→ SOURCE TEXT

The Education Agenda is a War Agenda:

Ohanian on Duncan’s Merit Pay Schemes: http://www.huffingtonpost.com/diane-ravitch/obamas-awful-education-pl_b_266412.html

The Education Stimulus is a Merity Pay Stimulus:
http://www.nytimes.com/2009/08/17/education/17educ.

Ravitch on Obama’s Awful Education Plan:http://www.huffingtonpost.com/diane-ravitch/obamas-awful-education-pl_b_266412.html

The State As an Executive Committee and Armed Weapon of the (Corrupt) Rich:

Holy Double Dog Cow: Hillbillary’s and Obamagogues Pals are Crooks: http://www.nytimes.com/2009/08/26/nyregion/26fraud.html?hp

Notorious Friends of Hillbillary: http://prorev.com/hillaryfriends.htm

John Pilger on Brand Obama: http://www.uruknet.de/?s1=1&p=56998&s2=16

Yes, We Told Them So: The Demoagogue

It is probably not all that helpful to announce that we told you so, but….Yup, we told many people so.
        The core issue of our time is the rapid rise of color-coded inequality and the emergence of world war met by the potential of a mass, class-conscious resistance.
        These are not “public” schools we see. They are capitalist schools in a society where capitalism trumped whatever vestiges of democracy existed a decade ago. They are segregated schools. That’s not merely the result of bad people doing bad things, exploiting others (though they surely are bad people) but also the consequence of a social system dependant on exploitation—meaning inequality.
        The education agenda is a war agenda. It is a capitalism in crisis agenda, a Regimented National Curriculum agenda, mostly to promote nationalism.
        Such a curriculum necessarily sets up anti-working class and racist high-stakes tests. Both teacher unions, the NEA and AFT, helped design both the national curriculum and the high-takes exams. They are in no position to stop the next step. The professional organization, from NCTE to AHA to NCSS and all in between, proved more than impotent, they too collaborated.

→ DATA SHOWN
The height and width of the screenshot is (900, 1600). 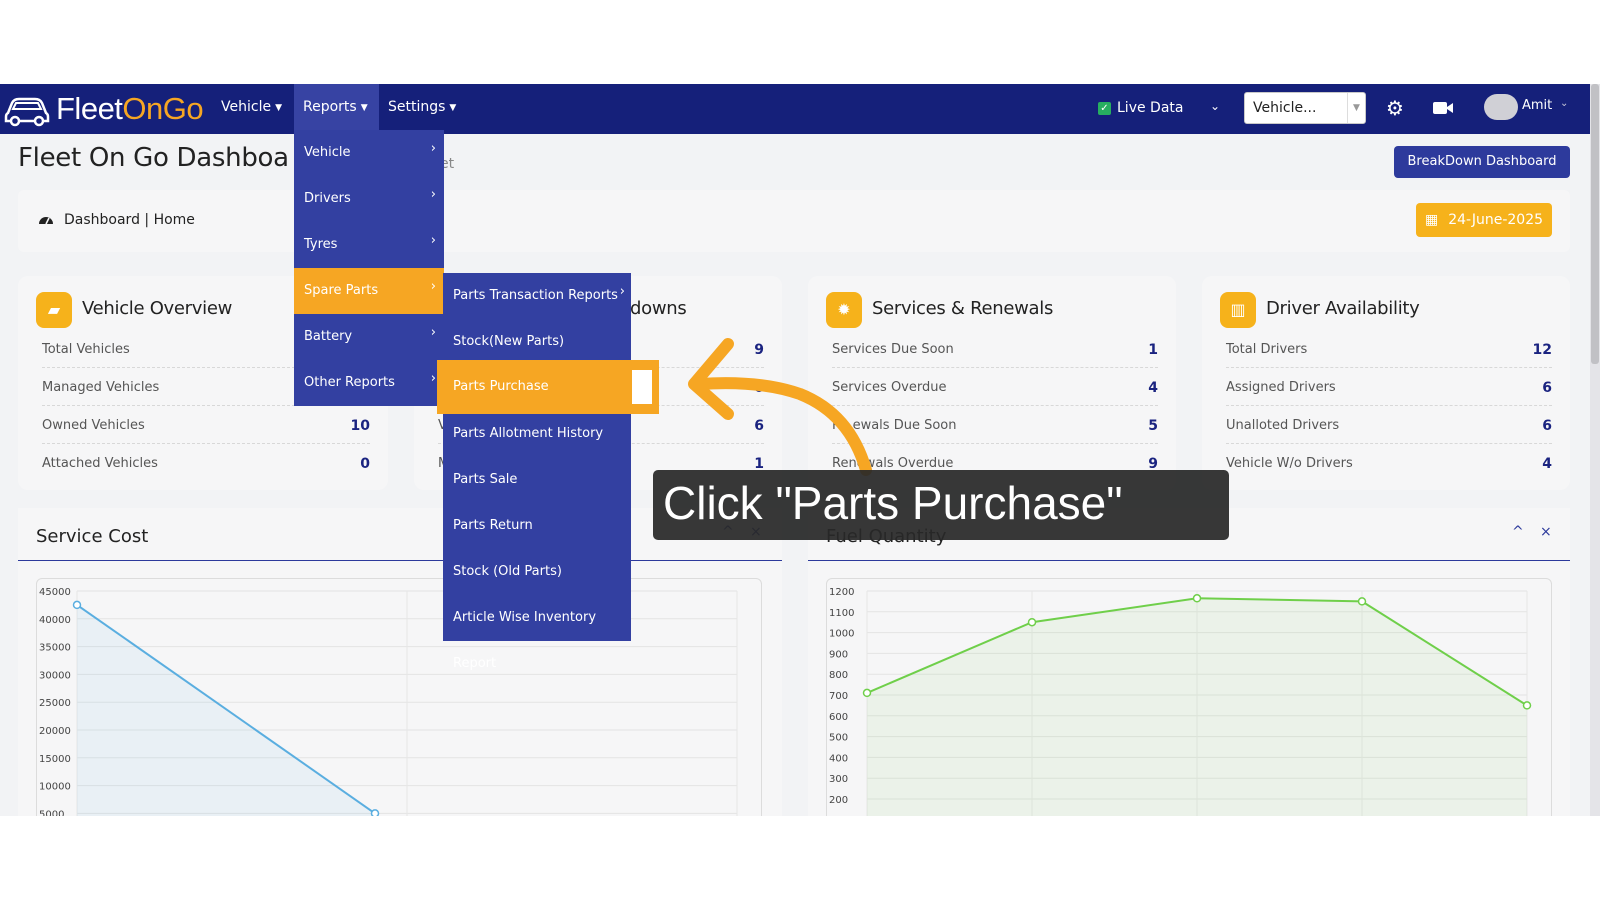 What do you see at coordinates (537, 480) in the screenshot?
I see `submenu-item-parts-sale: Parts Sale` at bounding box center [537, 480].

→ WRITTEN TASK
Using the text about the education agenda, decide whether each statement agrees with it. Answer yes or no for each, and quote the words from the text that decide it. 1. The NEA and the AFT helped design the national curriculum. 2. The schools described are integrated. 3. The professional organizations resisted the curriculum. Answer using only the text about the education agenda.

→ SOLUTION TO THIS EXERCISE
1. Yes: "Both teacher unions, the NEA and AFT, helped design both the national curriculum"
2. No: "They are segregated schools."
3. No: "they too collaborated."